[Collected data entries]
####################
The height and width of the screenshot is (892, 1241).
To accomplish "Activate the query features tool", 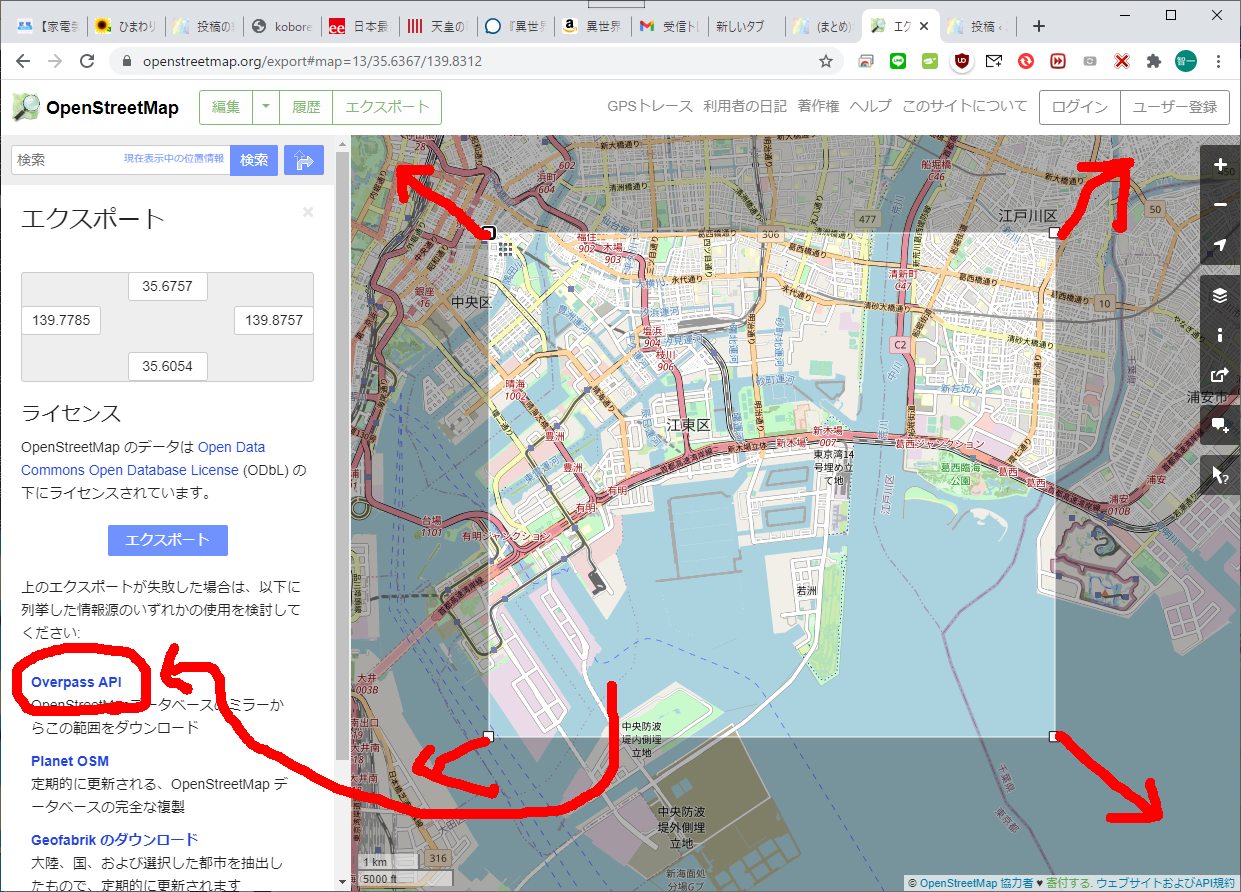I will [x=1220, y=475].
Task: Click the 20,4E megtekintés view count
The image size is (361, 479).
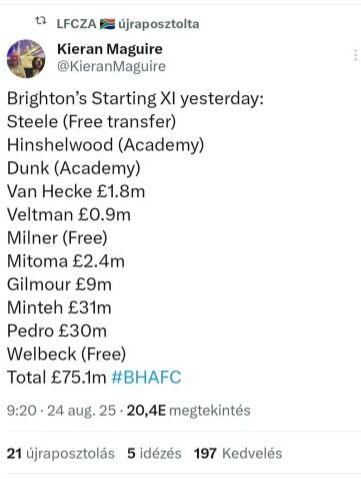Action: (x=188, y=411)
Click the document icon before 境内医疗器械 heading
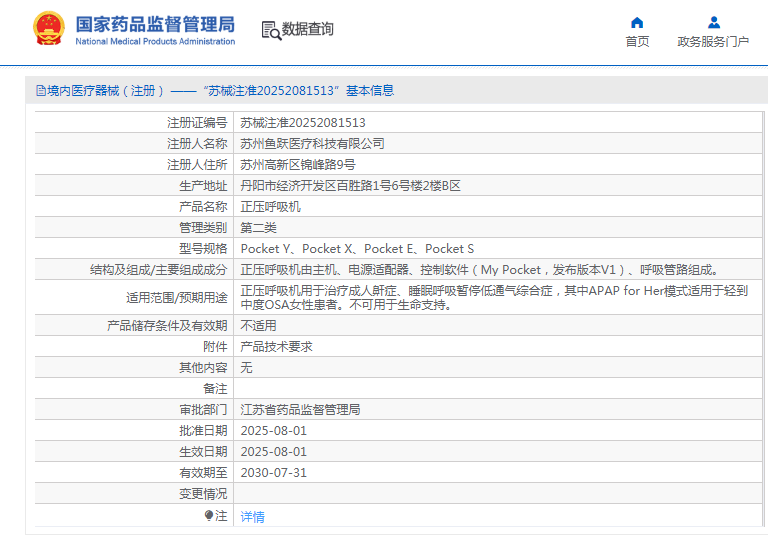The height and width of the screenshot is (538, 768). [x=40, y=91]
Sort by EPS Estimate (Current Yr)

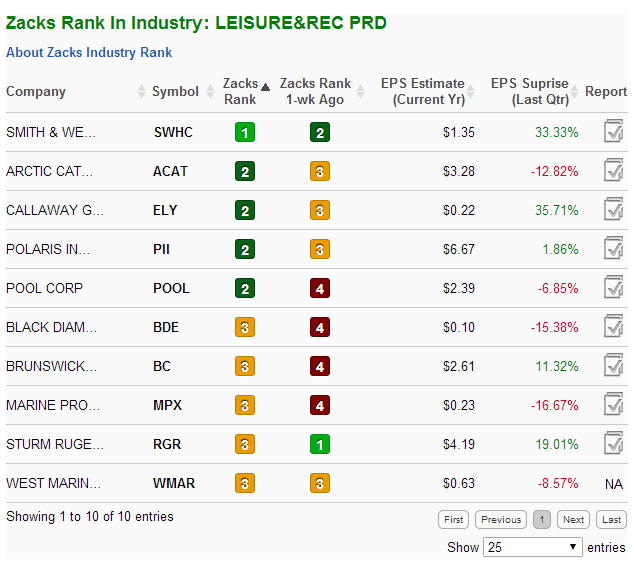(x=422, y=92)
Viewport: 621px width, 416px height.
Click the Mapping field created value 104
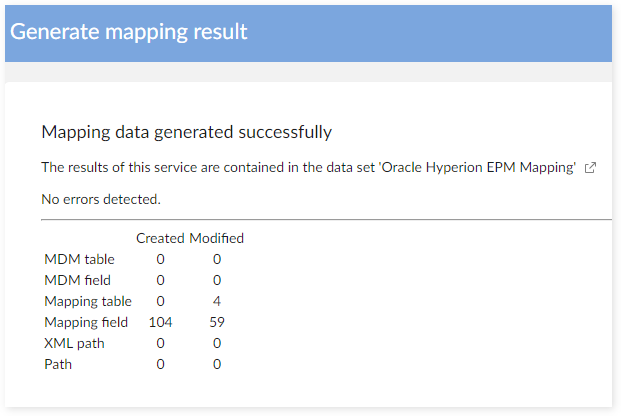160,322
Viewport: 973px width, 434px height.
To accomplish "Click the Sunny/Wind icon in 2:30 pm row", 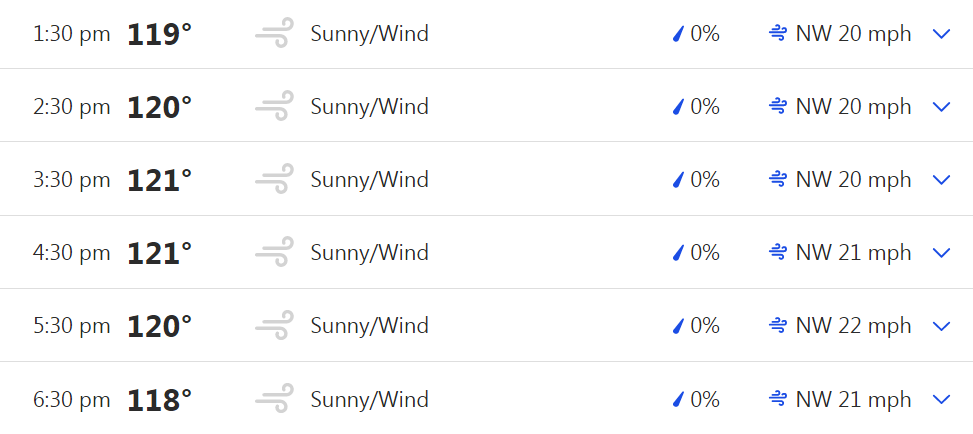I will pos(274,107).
####################
## [Activity]
From the records above, count how many lines hold the string "Viewport", then give only that number.

## [Reply]
2